Lesson #1: Numbers carry stories that demand action. If they are not correctly reported, the actionable story never reaches the people who need it most. My experience reaffirmed that the dashboard and data do reflect critical human needs. And it must be correctly populated because that’s the only way a person not visiting the field can identify the ‘Needs’.

Lesson #2: Frontline capacity requires understanding the ‘why’ of data. Strengthening their understanding of why accurate data matters transforms reporting from a routine task into a responsibility that safeguards lives. Equipping them with the perspective that accurate data entry is not just an administrative task but a lifeline for mothers and children.

Even today, close to 1.27 million pregnant women in rural India are missed out from these data systems because they do not get registered for antenatal care services. This is a compelling call to action.

I aim to bridge this access gap. To build systems that not only collect comprehensive information about each beneficiary but also ensure that data translates into meaningful action. To contribute to a future where every Devki has the opportunity to thrive with the support of a well-equipped, responsive system that factors her needs into consideration.

That is not just a hope—it is a goal I work toward with The Antara Foundation every single day.

Connecting hearts and health: Anviti in her element in the field.

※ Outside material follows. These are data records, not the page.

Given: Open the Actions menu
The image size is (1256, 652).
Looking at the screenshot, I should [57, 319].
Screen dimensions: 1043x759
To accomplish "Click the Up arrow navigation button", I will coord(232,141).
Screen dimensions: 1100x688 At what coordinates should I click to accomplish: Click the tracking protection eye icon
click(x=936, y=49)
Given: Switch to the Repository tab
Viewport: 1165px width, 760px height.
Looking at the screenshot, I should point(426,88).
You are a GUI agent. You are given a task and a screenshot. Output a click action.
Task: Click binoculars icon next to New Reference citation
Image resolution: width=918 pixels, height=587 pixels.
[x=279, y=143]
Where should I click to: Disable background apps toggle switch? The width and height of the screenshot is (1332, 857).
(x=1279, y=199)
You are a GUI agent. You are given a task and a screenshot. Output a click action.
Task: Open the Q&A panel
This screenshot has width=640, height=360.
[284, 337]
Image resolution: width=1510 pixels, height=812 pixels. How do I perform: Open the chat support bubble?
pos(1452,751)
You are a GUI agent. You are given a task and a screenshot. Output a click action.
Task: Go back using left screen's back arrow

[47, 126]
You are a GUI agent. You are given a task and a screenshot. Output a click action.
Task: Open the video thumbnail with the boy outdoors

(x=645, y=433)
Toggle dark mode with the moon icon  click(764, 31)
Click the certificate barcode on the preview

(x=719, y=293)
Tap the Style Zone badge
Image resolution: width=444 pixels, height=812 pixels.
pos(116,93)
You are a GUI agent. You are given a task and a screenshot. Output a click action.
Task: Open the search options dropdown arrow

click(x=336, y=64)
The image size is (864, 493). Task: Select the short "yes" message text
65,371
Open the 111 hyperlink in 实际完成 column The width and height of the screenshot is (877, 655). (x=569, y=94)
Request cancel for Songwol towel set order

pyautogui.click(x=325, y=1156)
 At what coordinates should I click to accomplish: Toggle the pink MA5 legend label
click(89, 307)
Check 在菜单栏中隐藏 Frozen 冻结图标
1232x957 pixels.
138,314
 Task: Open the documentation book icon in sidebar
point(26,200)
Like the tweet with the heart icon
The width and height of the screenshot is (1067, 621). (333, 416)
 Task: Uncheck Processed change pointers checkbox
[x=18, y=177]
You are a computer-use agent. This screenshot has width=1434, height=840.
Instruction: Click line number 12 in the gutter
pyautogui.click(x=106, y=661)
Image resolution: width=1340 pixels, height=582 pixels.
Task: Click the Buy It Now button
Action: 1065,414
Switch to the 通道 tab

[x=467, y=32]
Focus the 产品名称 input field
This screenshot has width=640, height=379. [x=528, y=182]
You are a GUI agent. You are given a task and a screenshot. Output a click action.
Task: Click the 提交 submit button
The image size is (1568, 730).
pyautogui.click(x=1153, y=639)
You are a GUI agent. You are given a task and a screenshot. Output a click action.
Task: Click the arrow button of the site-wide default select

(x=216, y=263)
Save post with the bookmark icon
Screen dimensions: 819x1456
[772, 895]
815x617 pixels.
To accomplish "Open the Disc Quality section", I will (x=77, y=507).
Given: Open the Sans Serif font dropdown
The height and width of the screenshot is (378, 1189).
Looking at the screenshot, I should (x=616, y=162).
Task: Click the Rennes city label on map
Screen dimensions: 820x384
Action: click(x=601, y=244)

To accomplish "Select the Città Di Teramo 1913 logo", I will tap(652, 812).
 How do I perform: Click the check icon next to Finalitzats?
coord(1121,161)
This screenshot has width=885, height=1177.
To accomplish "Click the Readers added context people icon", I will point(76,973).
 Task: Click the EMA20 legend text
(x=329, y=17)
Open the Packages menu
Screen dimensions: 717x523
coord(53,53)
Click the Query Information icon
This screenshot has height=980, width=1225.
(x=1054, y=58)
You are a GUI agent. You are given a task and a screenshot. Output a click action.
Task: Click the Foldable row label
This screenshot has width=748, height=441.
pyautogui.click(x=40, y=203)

Anviti has been working with The Antara Foundation for the past three years, focusing on public health and systems strengthening. With a background in social work and a master’s in public policy, her work reflects a strong interest in institutional effectiveness, impact assessment, and social equity.

Sources:
[1] The estimated rural population of India is 902,657,000 (As per the Health Dynamics of India Report 2022-23). The crude birth rate for rural India is 21.1 per thousand population [SRS 2022], which means 19,046,063 live births in a year and 20,950,669 pregnant women per year

[2] As per NFHS-5, 93.7% of pregnant women in Rural India register for Antenatal Care Services

[3] The SAMAGRA ID is issued to the residents of the Madhya Pradesh state to register themselves and avail of the benefits of government welfare schemes

[4] Aadhaar is a twelve-digit unique identity number that can be obtained voluntarily by all residents of India based on their biometrics and demographic data.

[5] As per NFHS-5, 6.9% of women miss out on ANC checkups in rural India.

[6] – Chip Heath and Dan Heath, authors of Made to Stick and Switch.